EXERCISE BRIEF: Your task is to filter the data below down to the lines holding "agent".

※

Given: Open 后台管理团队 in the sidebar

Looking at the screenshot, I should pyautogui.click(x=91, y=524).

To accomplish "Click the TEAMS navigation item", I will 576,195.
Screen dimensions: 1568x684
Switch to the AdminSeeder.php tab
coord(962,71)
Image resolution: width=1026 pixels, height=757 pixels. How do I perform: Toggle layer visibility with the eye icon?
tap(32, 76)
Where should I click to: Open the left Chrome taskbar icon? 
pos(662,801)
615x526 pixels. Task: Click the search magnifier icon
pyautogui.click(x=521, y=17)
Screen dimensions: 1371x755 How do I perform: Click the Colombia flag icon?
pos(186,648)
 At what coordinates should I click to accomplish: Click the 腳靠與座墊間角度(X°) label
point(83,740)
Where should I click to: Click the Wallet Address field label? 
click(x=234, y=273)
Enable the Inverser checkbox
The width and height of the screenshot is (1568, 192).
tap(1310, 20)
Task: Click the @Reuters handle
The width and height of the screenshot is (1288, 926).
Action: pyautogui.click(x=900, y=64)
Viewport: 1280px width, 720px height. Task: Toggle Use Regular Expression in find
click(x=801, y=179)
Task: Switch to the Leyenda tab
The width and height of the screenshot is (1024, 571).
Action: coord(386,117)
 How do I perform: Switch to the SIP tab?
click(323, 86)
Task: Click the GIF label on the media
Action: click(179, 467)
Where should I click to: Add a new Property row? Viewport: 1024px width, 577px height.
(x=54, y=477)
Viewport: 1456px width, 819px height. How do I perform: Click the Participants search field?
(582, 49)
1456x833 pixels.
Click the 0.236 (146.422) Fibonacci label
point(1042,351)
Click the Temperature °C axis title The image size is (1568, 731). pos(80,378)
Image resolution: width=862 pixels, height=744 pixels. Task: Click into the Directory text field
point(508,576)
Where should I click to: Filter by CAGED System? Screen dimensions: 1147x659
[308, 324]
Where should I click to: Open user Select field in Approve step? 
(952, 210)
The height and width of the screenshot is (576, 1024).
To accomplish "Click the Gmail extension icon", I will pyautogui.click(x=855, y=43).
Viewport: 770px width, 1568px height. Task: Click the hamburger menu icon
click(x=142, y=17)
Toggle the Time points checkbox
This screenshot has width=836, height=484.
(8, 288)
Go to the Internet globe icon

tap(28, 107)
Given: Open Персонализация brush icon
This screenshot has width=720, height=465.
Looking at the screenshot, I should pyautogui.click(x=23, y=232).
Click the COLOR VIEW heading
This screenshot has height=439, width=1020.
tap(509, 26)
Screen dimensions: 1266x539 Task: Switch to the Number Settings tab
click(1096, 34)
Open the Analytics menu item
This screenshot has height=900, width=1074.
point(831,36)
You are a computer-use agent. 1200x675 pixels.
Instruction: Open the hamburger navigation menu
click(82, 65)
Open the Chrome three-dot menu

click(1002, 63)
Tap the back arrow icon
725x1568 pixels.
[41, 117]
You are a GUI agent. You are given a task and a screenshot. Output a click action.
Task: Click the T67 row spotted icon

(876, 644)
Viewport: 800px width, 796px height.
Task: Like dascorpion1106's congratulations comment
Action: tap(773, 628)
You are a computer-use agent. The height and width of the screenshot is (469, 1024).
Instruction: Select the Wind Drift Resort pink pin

※

RESULT FOR THIS EXERCISE:
You are a computer-use agent. 1200x675 pixels.
You are a GUI agent. You are given a task and a screenshot. Output a click action.
You are a computer-use agent. The height and width of the screenshot is (469, 1024).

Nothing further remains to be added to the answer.